→ **Work to complete**
Revise the items below by replacing every instance of "Where should I click to" with "Where do I click to", leaving all other text unchanged.

★ ★ ★

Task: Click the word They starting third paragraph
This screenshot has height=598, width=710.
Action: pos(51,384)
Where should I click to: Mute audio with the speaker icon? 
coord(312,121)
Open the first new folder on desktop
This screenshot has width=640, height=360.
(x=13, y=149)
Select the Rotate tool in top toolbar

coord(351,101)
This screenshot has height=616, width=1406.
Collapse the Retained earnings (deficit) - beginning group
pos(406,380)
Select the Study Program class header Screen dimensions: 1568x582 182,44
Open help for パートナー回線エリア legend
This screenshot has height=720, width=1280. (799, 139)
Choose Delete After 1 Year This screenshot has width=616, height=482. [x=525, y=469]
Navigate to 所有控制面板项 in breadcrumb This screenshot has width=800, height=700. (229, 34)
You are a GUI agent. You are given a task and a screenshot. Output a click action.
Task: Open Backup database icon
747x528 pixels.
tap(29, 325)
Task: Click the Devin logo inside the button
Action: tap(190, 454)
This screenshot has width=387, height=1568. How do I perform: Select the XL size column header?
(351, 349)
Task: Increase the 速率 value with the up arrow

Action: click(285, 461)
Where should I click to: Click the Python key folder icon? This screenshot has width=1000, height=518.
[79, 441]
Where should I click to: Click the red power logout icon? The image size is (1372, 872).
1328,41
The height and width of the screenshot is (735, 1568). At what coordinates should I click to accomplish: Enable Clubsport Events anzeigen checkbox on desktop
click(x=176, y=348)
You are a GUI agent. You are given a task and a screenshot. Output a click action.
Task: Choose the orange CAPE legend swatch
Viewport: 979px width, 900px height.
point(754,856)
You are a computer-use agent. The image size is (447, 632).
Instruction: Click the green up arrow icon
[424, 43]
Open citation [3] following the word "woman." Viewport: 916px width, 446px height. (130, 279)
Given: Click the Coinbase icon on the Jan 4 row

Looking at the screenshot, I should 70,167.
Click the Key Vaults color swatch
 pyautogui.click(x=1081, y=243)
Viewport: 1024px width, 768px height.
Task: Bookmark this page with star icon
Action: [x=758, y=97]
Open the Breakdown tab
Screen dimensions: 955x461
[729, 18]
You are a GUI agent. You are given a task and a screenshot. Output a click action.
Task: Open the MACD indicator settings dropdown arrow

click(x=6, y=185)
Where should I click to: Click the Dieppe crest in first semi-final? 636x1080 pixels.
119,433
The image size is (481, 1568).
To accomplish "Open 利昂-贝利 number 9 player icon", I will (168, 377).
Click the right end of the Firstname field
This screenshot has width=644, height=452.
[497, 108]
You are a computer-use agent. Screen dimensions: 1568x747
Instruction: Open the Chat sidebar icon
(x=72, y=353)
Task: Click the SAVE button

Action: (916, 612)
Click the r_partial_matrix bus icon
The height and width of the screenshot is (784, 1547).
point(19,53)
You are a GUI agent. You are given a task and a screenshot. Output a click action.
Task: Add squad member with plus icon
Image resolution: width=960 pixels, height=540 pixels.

★ ★ ★

→ **Result**
Task: Click the word They starting third paragraph
This screenshot has height=598, width=710.
Action: pos(51,384)
Where do I click to: Mute audio with the speaker icon? 
coord(312,121)
Open the first new folder on desktop
This screenshot has width=640, height=360.
(x=13, y=149)
Select the Rotate tool in top toolbar

coord(351,101)
This screenshot has height=616, width=1406.
Collapse the Retained earnings (deficit) - beginning group
pos(406,380)
Select the Study Program class header Screen dimensions: 1568x582 182,44
Open help for パートナー回線エリア legend
This screenshot has height=720, width=1280. (799, 139)
Choose Delete After 1 Year This screenshot has width=616, height=482. [x=525, y=469]
Navigate to 所有控制面板项 in breadcrumb This screenshot has width=800, height=700. (229, 34)
You are a GUI agent. You are given a task and a screenshot. Output a click action.
Task: Open Backup database icon
747x528 pixels.
tap(29, 325)
Task: Click the Devin logo inside the button
Action: tap(190, 454)
This screenshot has width=387, height=1568. How do I perform: Select the XL size column header?
(351, 349)
Task: Increase the 速率 value with the up arrow

Action: click(285, 461)
Where do I click to: Click the Python key folder icon? This screenshot has width=1000, height=518.
[79, 441]
Where do I click to: Click the red power logout icon? The image size is (1372, 872).
1328,41
The height and width of the screenshot is (735, 1568). At what coordinates should I click to accomplish: Enable Clubsport Events anzeigen checkbox on desktop
click(x=176, y=348)
You are a GUI agent. You are given a task and a screenshot. Output a click action.
Task: Choose the orange CAPE legend swatch
Viewport: 979px width, 900px height.
point(754,856)
You are a computer-use agent. The image size is (447, 632).
Instruction: Click the green up arrow icon
[424, 43]
Open citation [3] following the word "woman." Viewport: 916px width, 446px height. (130, 279)
Given: Click the Coinbase icon on the Jan 4 row

Looking at the screenshot, I should 70,167.
Click the Key Vaults color swatch
 pyautogui.click(x=1081, y=243)
Viewport: 1024px width, 768px height.
Task: Bookmark this page with star icon
Action: [x=758, y=97]
Open the Breakdown tab
Screen dimensions: 955x461
[729, 18]
You are a GUI agent. You are given a task and a screenshot. Output a click action.
Task: Open the MACD indicator settings dropdown arrow

click(x=6, y=185)
Where do I click to: Click the Dieppe crest in first semi-final? 636x1080 pixels.
119,433
The image size is (481, 1568).
To accomplish "Open 利昂-贝利 number 9 player icon", I will (168, 377).
Click the right end of the Firstname field
This screenshot has width=644, height=452.
[497, 108]
You are a computer-use agent. Screen dimensions: 1568x747
Instruction: Open the Chat sidebar icon
(x=72, y=353)
Task: Click the SAVE button

Action: (916, 612)
Click the r_partial_matrix bus icon
The height and width of the screenshot is (784, 1547).
point(19,53)
You are a GUI agent. You are given a task and a screenshot. Output a click action.
Task: Add squad member with plus icon
Image resolution: width=960 pixels, height=540 pixels.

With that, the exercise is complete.